A forma como o autor organizou a letra e principalmente o último trecho da música, também é uma das críticas e análises mais fortes que são realizadas, sendo uma forma de generalizar os acontecimentos como se fosse algo que sempre acontece e por tanto, não deve ser dada tanta importância.
Não só a música de Chico Buarque, mas também outras é importante que sejam analisadas sempre à luz da história e contexto histórico pois assim, é possível entender e compreender a fundo, qual a mensagem que o cantor pretende passar ou ainda, qual a crítica que está fazendo a uma determinada realidade.
Ouvindo esta música além do contexto da época, é possível analisar a letra da canção com o auxílio e conceitos de Karl Marx.
Um dos principais conceitos de Karl Marx faz menção ao capitalismo onde a burguesia, detém o poder enquanto que o trabalho e principalmente, o trabalho pesado pertence ao proletariado.

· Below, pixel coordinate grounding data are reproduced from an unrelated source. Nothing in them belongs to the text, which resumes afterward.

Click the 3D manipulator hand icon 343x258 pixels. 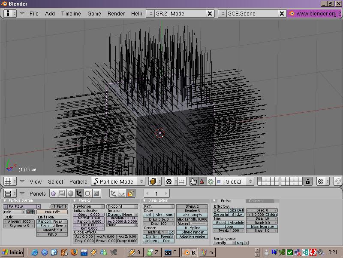(193, 181)
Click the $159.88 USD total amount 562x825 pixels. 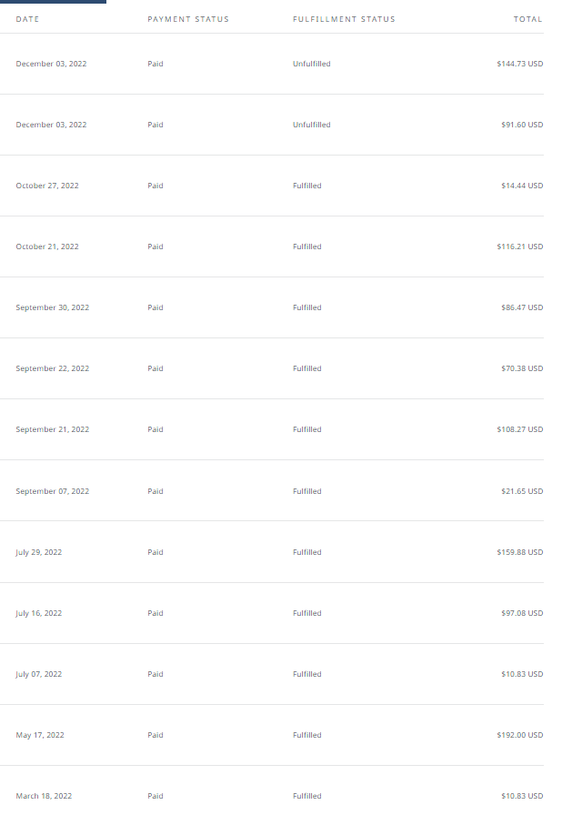520,552
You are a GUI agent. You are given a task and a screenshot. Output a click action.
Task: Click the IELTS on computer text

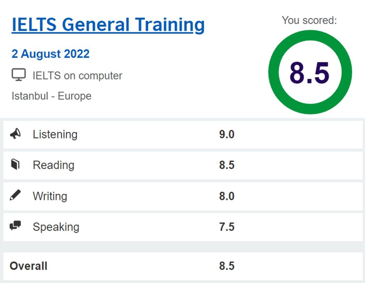pyautogui.click(x=77, y=76)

Ou seja, além de a canção ser uma forte crítica ao trabalho pesado e precário que muitas pessoas desenvolvem, pode ser entendida também como uma verdadeira crítica o fato de que são os burgueses ou poderosos que comandam o sistema enquanto os pobres precisam trabalhar arduamente e ainda, muitas vezes de forma desumana.

Construção – a realidade dos anos 70 e de hoje

No contexto em que a música foi escrita existiam milhares de pessoas que migravam em nosso país, deixando o interior e buscando nas grandes capitais formas de conseguirem trabalho e melhores condições de vida.

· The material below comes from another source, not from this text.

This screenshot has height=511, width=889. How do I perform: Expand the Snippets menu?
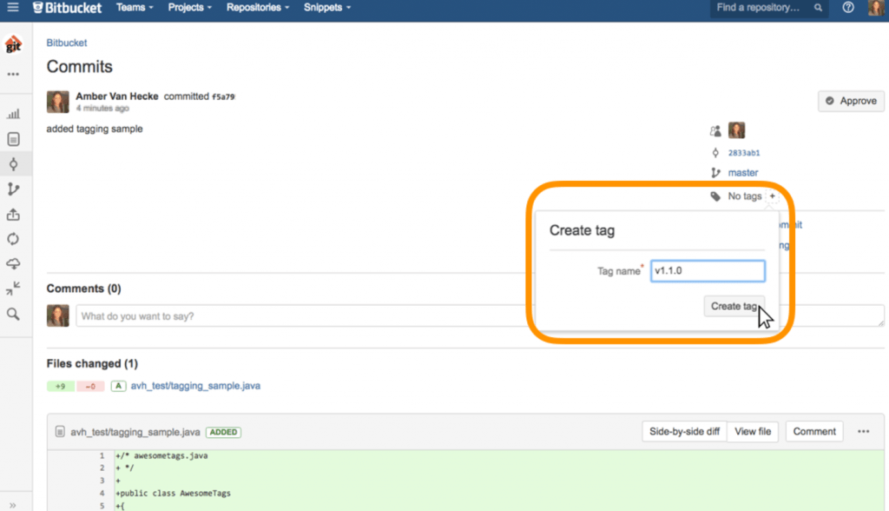click(x=326, y=8)
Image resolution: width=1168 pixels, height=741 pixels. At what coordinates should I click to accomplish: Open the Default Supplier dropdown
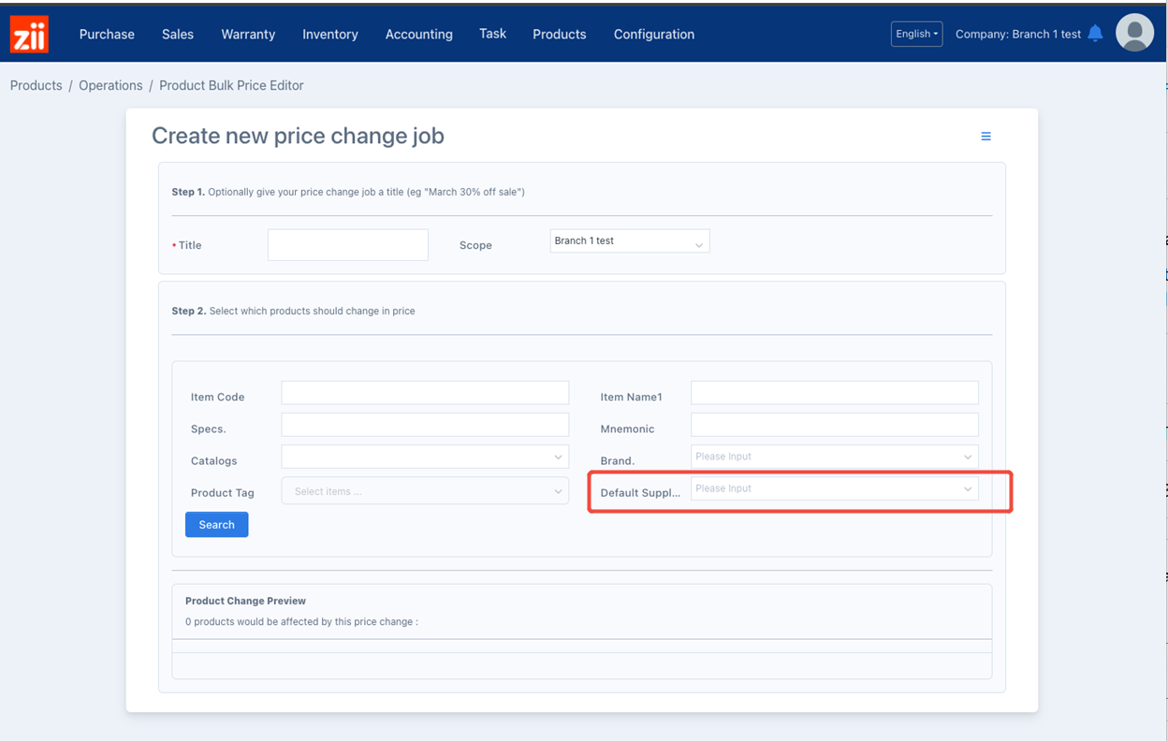(x=834, y=488)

Apesar da expectativa e sonhos, não era bem o que acabava acontecendo e os trabalhadores, possuíam poucas condições de ter um trabalho que fosse realmente honesto e digno.

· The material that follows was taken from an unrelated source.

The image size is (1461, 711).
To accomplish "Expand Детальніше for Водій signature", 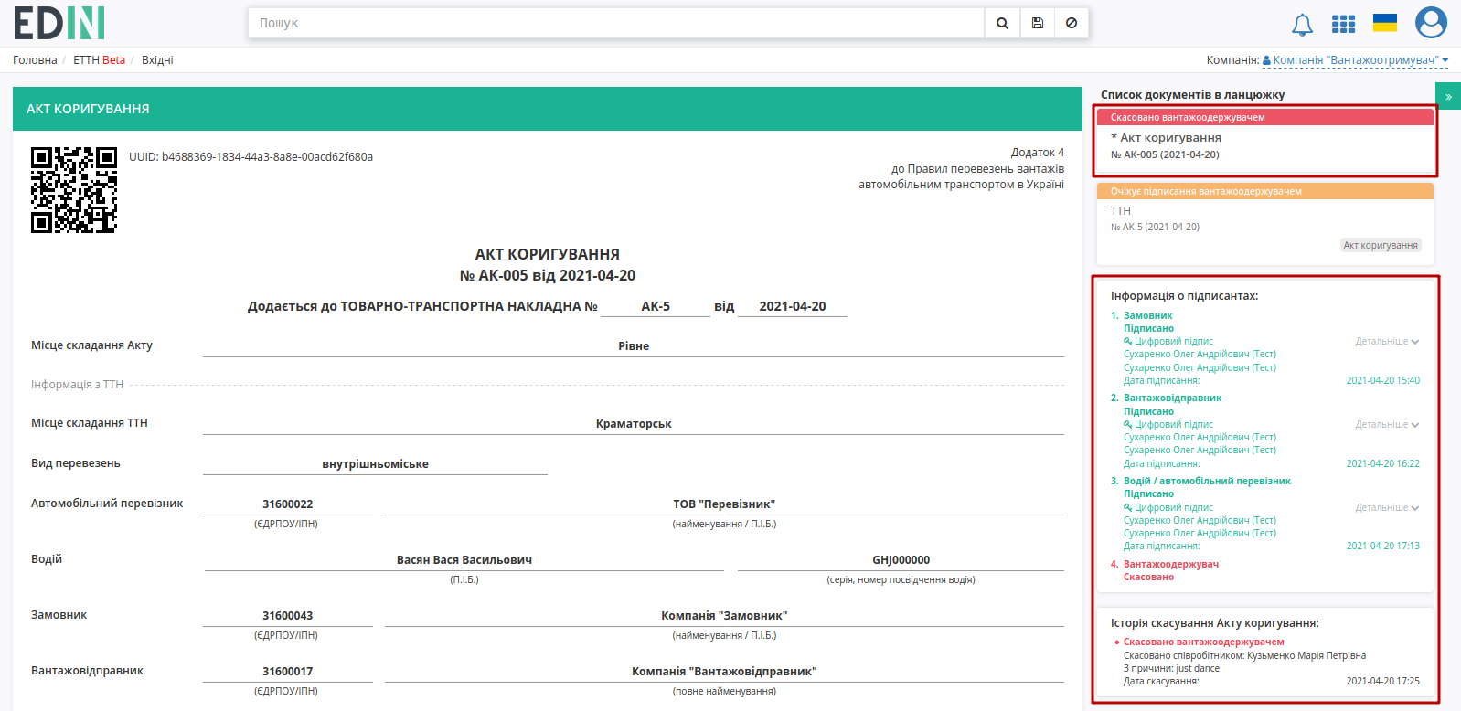I will [x=1387, y=507].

Segundo análise, é o que se retrata logo no início da música: “Subiu a construção como se fosse máquina”.
Nesse verso podemos entender que o trabalhador, realizava suas atividades de forma repetitiva ou ainda, como um trabalho desumanizado suportando uma força muito maior do que o corpo humano seria capaz.
Por sua vez, na segunda parte da música o verso diz “Subiu a construção como se fosse sólido”. 
Refletindo também a situação precária em que se encontra esse trabalhador, como se mesmo que ele caísse não lhe aconteceria nada, por ser algo sólido e até mesmo sem poder se preocupar com tal risco, uma vez que a atividade precisa ser realizada. O que sabemos, que não é o que irá acontecer ao final dessa história.
A princípio a música trata apenas da realidade do trabalhador. No entanto, em uma crítica mais profunda podemos entender que não se trata apenas do trabalhador e suas condições de trabalho, mas também, uma crítica ao sistema:
Atrapalhando o tráfego”. Não apenas o tráfego de pessoas ou de carros foi atrapalhado, uma vez em que o trabalhador “caiu na contramão”, mas o próprio tráfego do sistema capitalista.
A genialidade da música está não apenas na crítica social e que permite diversas interpretações ao longo de cada verso e trecho, de acordo com a ótica de cada pessoa, mas está também no fato de que a troca das letras em cada verso da canção, traz um novo significado para todo o contexto, em cada uma das três partes em que a música é dividida.
Esta música foi escrita e logo depois lançada no início dos anos 70 em que as condições dos trabalhadores, não eram consideradas as melhores e além dos riscos aconteciam, muitos acidentes especificamente no setor de construção civil.
No entanto dos dias de hoje, mesmo tantos anos depois ainda existem trabalhadores que não possuem as melhores situações de trabalho em diferentes segmentos e algumas, sendo realmente precárias. 
E por mais que o autor diga que a música não foi feita com essa intenção principalmente de crítica social, os versos e as situações cotidianas parecem muitas vezes estarem diretamente ligadas e ainda, se repetindo até os dias de hoje.